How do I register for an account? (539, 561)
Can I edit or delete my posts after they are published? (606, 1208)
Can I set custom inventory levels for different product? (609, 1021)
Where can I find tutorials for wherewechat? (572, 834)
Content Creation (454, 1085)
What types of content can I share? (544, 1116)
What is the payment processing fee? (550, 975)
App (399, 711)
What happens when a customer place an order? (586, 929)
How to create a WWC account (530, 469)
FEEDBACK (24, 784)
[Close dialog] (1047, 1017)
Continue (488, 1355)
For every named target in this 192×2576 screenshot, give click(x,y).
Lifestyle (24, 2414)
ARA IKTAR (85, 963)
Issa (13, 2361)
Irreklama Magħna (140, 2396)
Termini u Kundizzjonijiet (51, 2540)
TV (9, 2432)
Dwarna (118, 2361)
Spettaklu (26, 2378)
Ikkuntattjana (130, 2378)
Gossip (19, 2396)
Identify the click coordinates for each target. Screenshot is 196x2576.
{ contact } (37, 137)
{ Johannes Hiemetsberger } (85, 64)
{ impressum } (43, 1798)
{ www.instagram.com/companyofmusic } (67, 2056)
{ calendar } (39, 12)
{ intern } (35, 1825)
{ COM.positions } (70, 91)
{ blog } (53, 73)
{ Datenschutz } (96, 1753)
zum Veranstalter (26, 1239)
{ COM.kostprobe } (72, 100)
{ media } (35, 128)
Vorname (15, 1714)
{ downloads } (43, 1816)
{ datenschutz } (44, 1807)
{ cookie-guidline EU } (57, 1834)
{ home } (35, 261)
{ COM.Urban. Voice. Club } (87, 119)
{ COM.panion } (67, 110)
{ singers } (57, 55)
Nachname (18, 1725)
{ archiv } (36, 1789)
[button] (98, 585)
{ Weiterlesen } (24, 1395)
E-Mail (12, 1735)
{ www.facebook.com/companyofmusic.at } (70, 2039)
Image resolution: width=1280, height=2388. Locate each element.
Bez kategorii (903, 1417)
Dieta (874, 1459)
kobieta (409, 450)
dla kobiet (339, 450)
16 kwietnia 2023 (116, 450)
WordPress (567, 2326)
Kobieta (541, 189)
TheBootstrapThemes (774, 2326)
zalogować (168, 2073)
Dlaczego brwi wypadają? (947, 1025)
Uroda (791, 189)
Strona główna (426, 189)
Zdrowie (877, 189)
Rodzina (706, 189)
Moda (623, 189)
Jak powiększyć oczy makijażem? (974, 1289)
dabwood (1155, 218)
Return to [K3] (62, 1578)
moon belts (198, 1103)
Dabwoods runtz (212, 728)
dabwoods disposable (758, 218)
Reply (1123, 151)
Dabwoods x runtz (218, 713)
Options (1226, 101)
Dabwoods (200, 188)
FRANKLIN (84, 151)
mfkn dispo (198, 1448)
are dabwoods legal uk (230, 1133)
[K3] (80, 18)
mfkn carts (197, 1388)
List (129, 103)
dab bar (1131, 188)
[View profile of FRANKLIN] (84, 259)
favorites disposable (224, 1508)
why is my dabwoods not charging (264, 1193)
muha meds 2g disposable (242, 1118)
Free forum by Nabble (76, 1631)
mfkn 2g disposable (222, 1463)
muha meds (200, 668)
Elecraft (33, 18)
====
TASK ITEM: Tell how many lines above contain the word "mfkn". Nothing but the number is needed.

ANSWER TO THIS EXERCISE: 3